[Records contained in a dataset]
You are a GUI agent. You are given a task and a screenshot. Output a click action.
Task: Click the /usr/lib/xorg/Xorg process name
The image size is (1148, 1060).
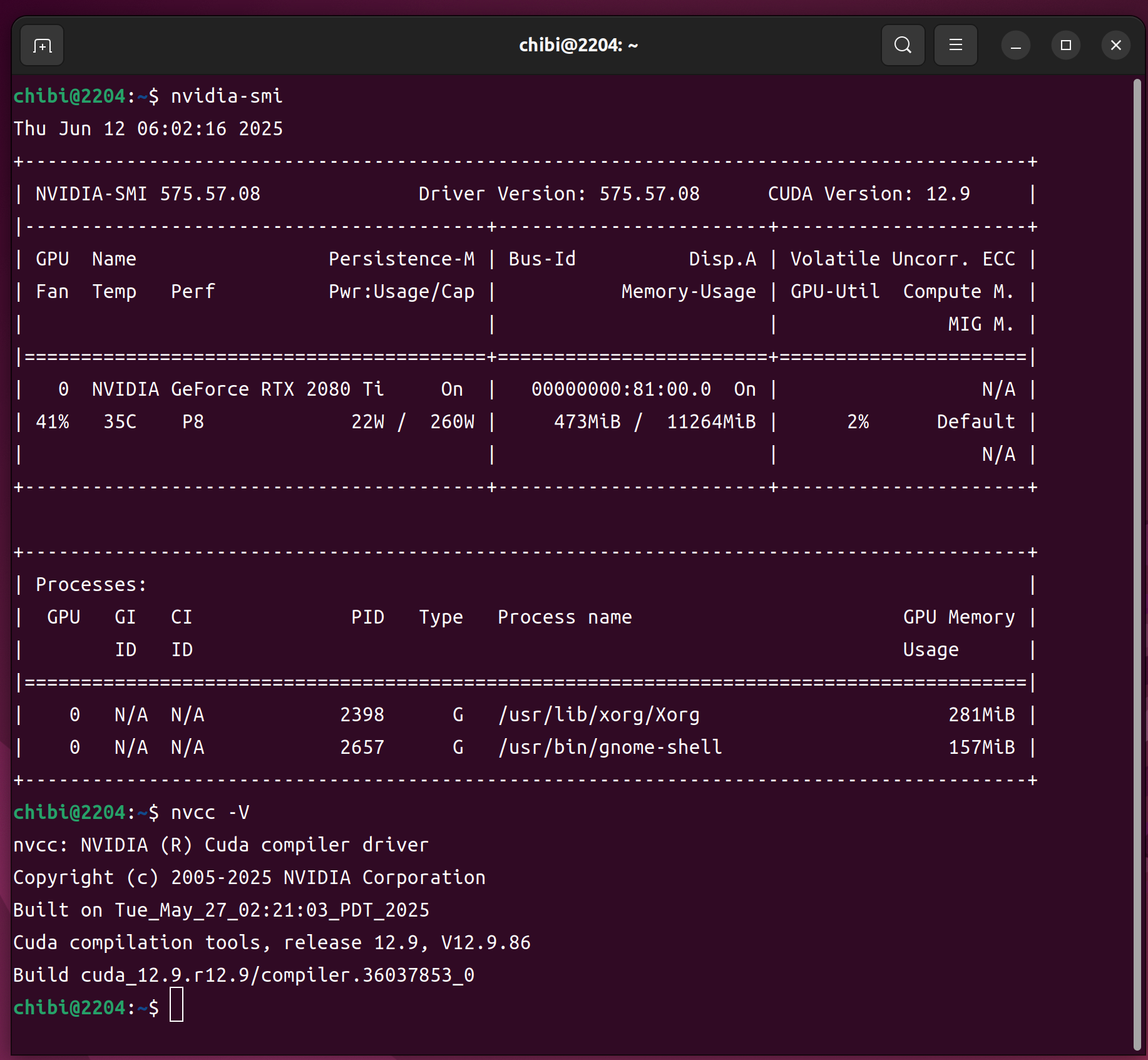click(x=598, y=715)
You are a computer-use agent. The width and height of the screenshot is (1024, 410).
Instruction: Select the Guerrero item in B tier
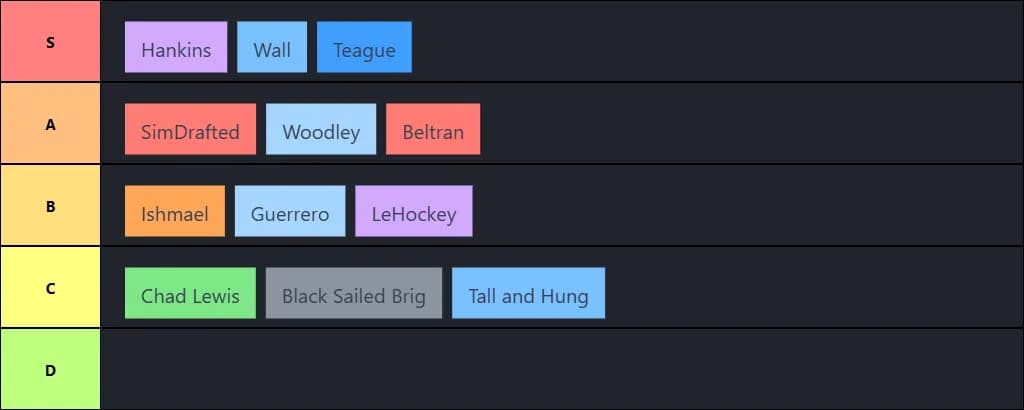point(290,211)
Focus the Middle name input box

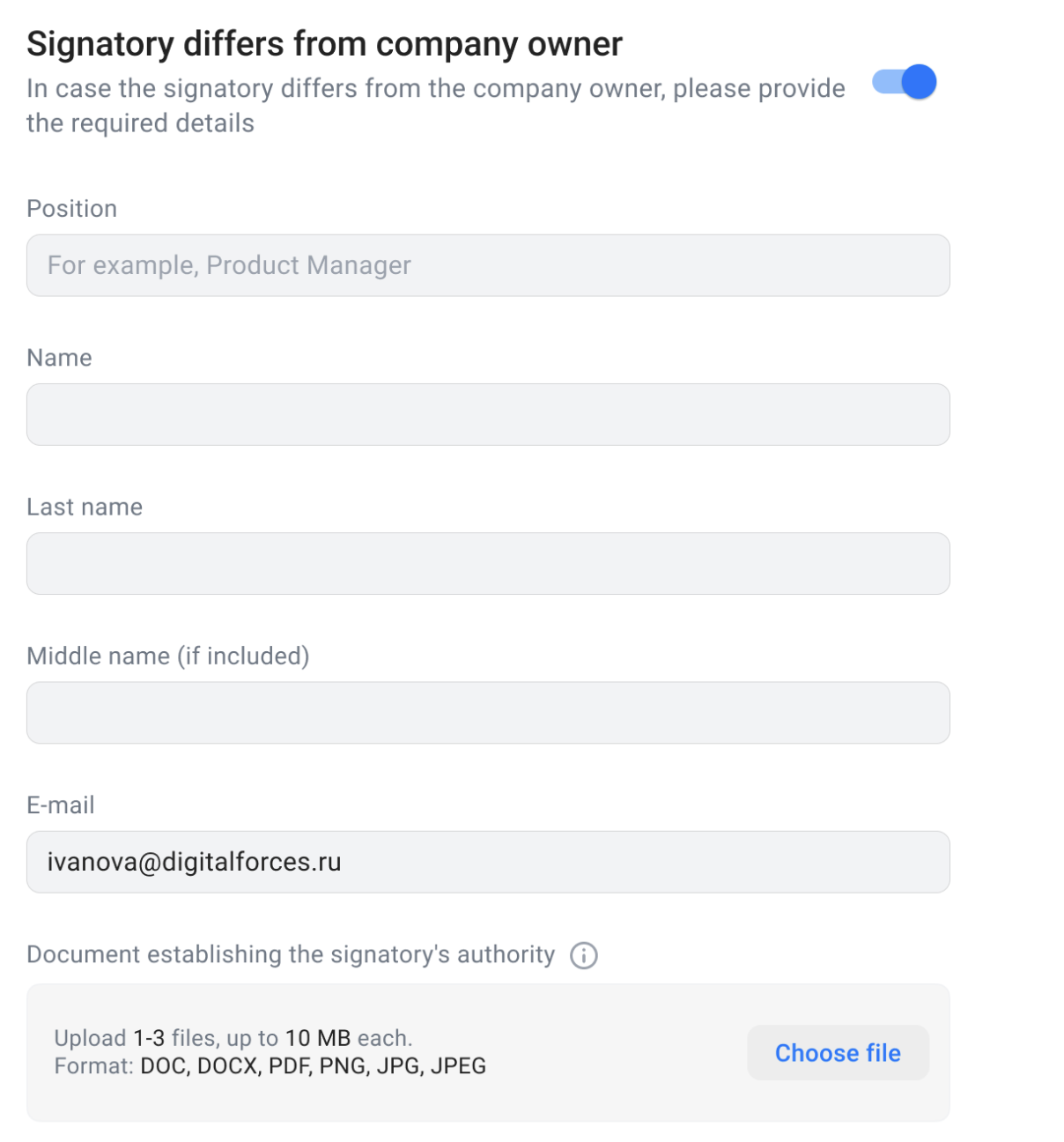[488, 712]
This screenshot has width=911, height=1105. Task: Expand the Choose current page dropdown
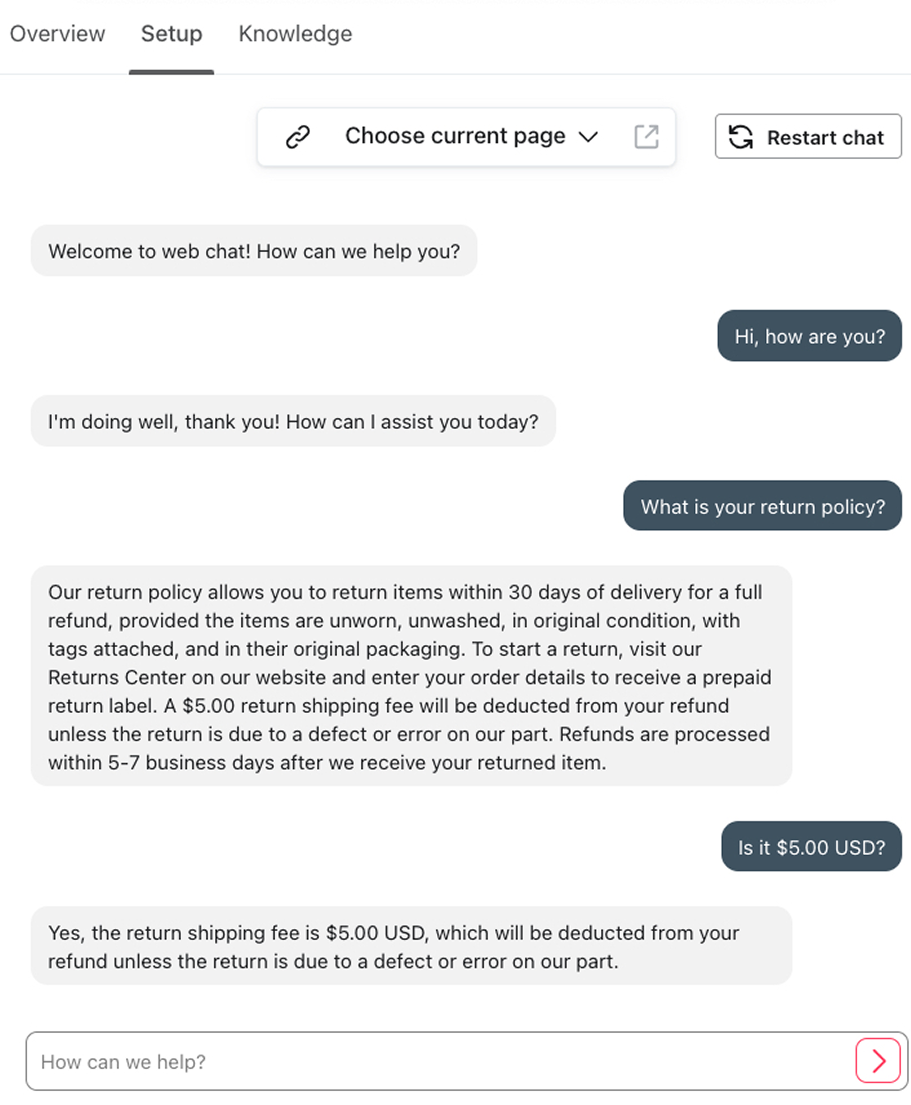(467, 136)
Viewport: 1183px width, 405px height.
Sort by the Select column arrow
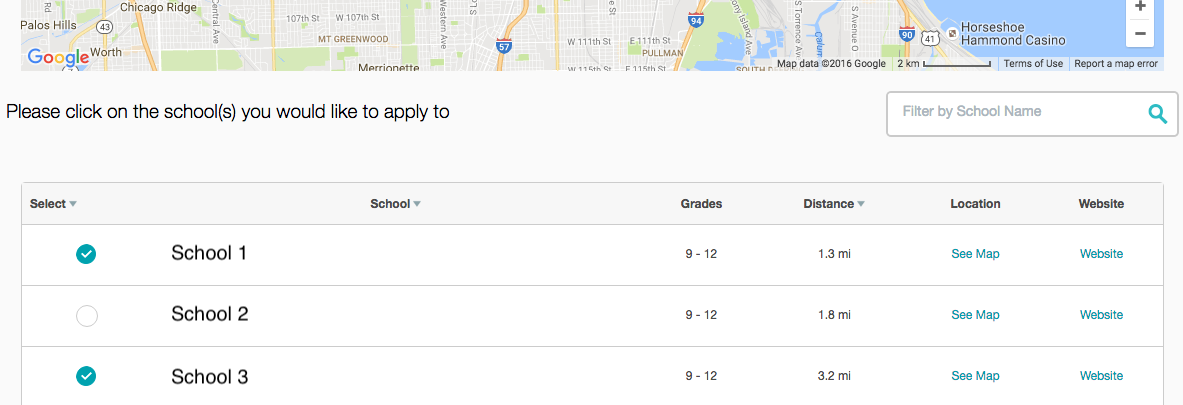(73, 204)
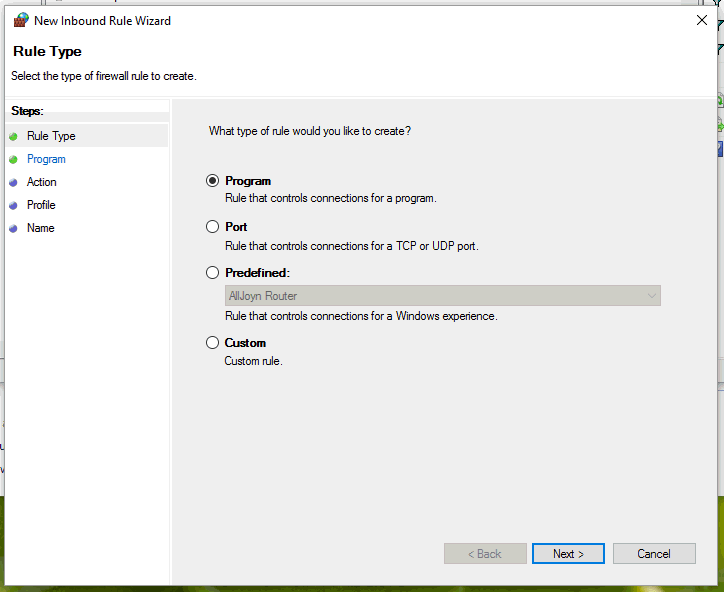724x592 pixels.
Task: Open the AllJoyn Router predefined dropdown
Action: tap(443, 296)
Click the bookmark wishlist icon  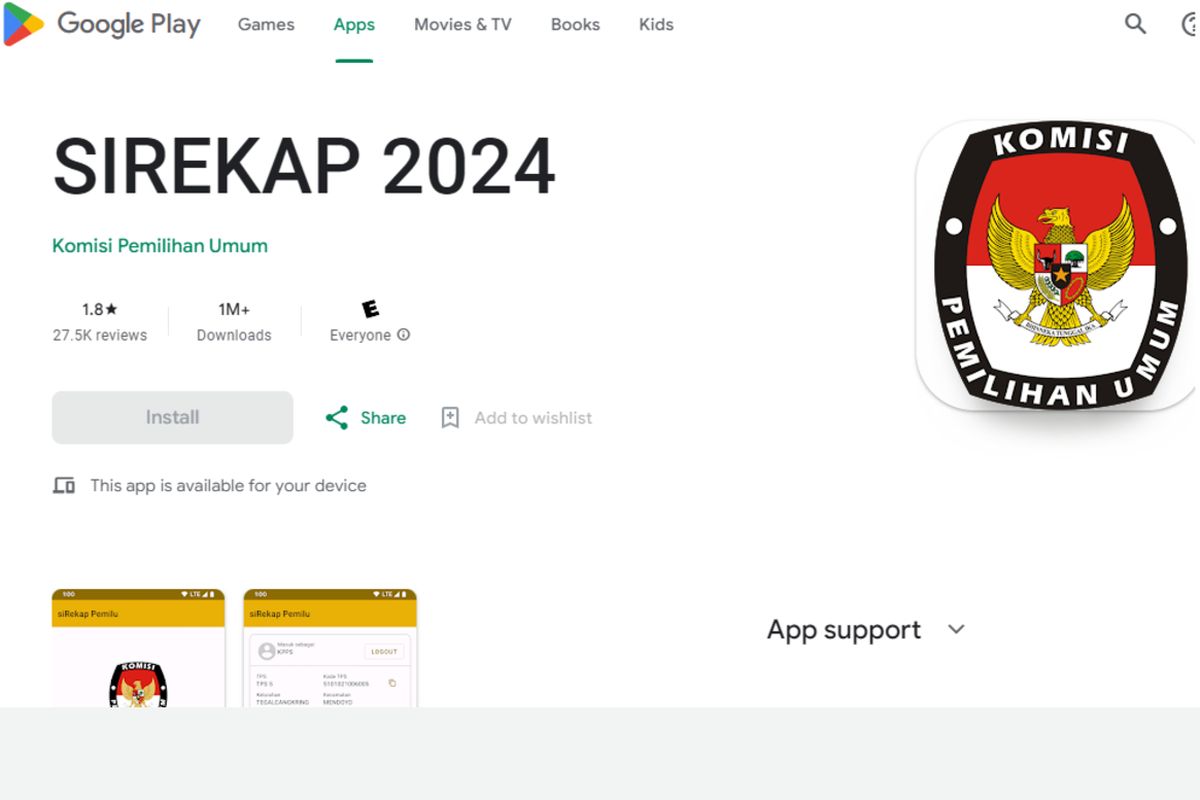click(450, 418)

What you are asked to do: All lines of the records containing "agent" should be shown.

Exercise answer:
You are a GUI agent. You are given a task and a screenshot. Output a click action.
You are a computer-use agent. The width and height of the screenshot is (1024, 410).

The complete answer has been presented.